Portrait of Yuri Ratnek in Khabarovsk
April, 1993
KHABAROVSK – Yuri Ratnek is lecturing at the Khabarovsk Foreign Language Library about the life and works of Oscar Wilde. About 15 people, mostly middle-aged women, sit quietly while Yuri describes the suffering the British writer endured while imprisoned for two years.
But Yuri never tells his audience the reason Wilde was imprisoned. He only hints at it — reading the speech Wilde gave at the trial, in which Wilde describes the affection of an elder for a younger man as the “love that dare not speak its name.” After the lecture, Yuri tells me, “I watched the people’s reaction to see if they understood what happened to Oscar Wilde — what kind of love it was. But it seemed they didn’t understand what he meant. For years we had no information about such things; it’s beyond many people’s understanding.”

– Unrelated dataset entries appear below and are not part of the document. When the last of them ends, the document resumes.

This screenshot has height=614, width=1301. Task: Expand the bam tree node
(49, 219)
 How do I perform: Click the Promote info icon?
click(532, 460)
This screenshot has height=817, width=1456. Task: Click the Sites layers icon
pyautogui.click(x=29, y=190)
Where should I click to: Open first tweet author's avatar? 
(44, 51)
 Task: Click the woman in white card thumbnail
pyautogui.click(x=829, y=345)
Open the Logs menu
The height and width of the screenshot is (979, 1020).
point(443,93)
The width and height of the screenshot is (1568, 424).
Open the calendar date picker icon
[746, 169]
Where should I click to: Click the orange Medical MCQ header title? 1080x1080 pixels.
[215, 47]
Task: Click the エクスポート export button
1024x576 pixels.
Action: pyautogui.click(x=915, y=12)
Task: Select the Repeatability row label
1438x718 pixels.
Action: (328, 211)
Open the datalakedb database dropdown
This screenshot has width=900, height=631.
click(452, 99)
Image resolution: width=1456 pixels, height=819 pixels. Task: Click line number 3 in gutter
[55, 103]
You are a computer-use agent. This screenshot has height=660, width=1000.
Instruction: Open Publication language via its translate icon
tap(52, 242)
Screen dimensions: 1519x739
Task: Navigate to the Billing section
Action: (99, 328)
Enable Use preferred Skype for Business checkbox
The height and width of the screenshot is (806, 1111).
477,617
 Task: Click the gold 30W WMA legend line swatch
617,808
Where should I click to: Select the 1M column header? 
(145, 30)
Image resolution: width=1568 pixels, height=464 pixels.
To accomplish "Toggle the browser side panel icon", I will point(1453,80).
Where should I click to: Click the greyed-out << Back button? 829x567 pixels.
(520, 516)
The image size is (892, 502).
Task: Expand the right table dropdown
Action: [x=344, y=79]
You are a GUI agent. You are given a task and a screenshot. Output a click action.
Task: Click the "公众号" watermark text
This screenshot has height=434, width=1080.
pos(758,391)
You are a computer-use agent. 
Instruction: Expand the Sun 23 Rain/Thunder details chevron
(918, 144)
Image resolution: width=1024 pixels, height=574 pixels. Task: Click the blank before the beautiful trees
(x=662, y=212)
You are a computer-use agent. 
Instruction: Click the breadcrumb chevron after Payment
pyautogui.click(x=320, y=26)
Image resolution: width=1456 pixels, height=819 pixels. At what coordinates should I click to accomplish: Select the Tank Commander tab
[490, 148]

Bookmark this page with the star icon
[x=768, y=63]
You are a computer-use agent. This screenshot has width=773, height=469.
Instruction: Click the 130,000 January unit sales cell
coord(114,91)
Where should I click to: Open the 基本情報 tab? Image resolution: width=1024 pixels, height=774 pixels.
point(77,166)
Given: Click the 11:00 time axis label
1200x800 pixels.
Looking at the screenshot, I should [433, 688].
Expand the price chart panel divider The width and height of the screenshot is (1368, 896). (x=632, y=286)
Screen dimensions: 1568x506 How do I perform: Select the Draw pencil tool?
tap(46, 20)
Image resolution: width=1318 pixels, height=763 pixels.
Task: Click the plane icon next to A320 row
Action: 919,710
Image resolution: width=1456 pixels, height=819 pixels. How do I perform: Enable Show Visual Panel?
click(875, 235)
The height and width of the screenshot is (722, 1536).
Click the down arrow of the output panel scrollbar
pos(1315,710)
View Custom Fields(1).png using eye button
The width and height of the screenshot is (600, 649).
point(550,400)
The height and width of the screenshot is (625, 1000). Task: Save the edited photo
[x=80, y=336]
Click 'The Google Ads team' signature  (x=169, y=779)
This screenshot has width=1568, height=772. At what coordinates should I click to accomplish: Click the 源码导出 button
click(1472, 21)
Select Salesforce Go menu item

Wilde was convicted in 1895 of having homosexual relations. The Victorian-era judge gave him the maximum penalty — two years of hard labor. If Wilde had been convicted at this time in Russia for the same offense, he would have received five to seven years.
While statute #121, Russia’s anti-sodomy law, is rarely enforced today, the prejudice against homosexuals is so strong in Russia — especially in provincial cities like Khabarovsk — that few people ever admit to being gay, except perhaps to their gay friends. With his Oscar Wilde lectures, his colorful wardrobe and long hair, his theatrical, hush-voiced manner of speaking, Yuri probably comes closer to publicly revealing his homosexuality than anybody else in Khabarovsk.
Even though we’ve been friends since November, he didn’t tell me he was gay until last week. He has to be careful who knows, he says. If word gets out, the library would never allow him to lecture again, and his career as a classical guitar performer and guitar teacher might be ruined.
In this conformist society – where marrying young and having children appears to be the only lifestyle option — Yuri is a strange man. He’s 43 and lives with his 76-year-old mother. When everyone else is at work, he practices yoga on his bedroom floor or swims laps at the heated outdoor pool at Lenin Stadium. In summer months, he’s a beach bum, spending most of the day sunbathing on the banks of the Amur River or playing volleyball at the Central Beach. He’s one of the few people I know here who has the time and energy to play games He earns his income giving a handful of classical guitar lessons a week. He’s always made his money this way, even when it was illegal. In the old Soviet Union, people were supposed to only work for state organizations. Ten years ago, police arrested Yuri on the charge he was a “parasite of the state.” He was put jail for several days while prosecutors prepared his case. Fortunately, one of the prosecutors took a liking to Yuri and got the charges dropped.
In his free time, Yuri has made himself into one of Russia’s greatest authorities on Oscar Wilde. He’s obsessed with Wilde. And in true Oscar Wilde style, he amuses his friends with quips like, “I don’t like Gorbachev, and, of course, I would never sleep with him.” Explaining his attraction to his 19-year-old lover, he says, “I like cats and teenagers.” He speaks English with an accent fit for Oxford, and every day, at five o’clock, sits down for tea – Pickwick English blend.
In both work and sex, Yuri has always been an outlaw. Now everything is changing, of course. While drinking five o’clock tea, Yuri shows me a Russian gay magazine, “The Boys Party,” which features advice columns and personal ads, along with the photos of nude muscle men. The magazines first appeared a year ago. “It was a gift to us gays,” he says. And more positive news: A Moscow ballet dancer recently said in a television interview he’s gay. He’s one of the first Russian celebrities to have made such a public announcement so far. Also, a gay club has recently opened up in St. Petersburg.
But I can’t get too optimistic here, for there’s some history that must be told to help explain why Yuri is now planning to leave Russia forever. Yuri’s grandfather was a rich man, a colonel in the Czar’s army, who was tortured and executed in 1938 during one of Stalin’s purges. Yuri’s mother, Lidia, became so disturbed after her father’s death she spent much of her adult life in psychiatric wards.
“You Americans are patriotic,” Yuri says. “I am not a patriot. Frankly, I don’t like this country at all.”
Last summer, Yuri was invited to England to give several lectures on Oscar Wilde. He traveled to Moscow for the flight, but was robbed there and was unable to board the plane without any money. He says he’ll try again, maybe this summer. If he makes it this time, he won’t return to Russia. When I tell him he’ll never see his mother again, he shrugs his shoulders. “I cannot realize myself here,” he says. “I believe I will live in London society.” With that, he takes a sip of Pickwick English blend and offers me a biscuit.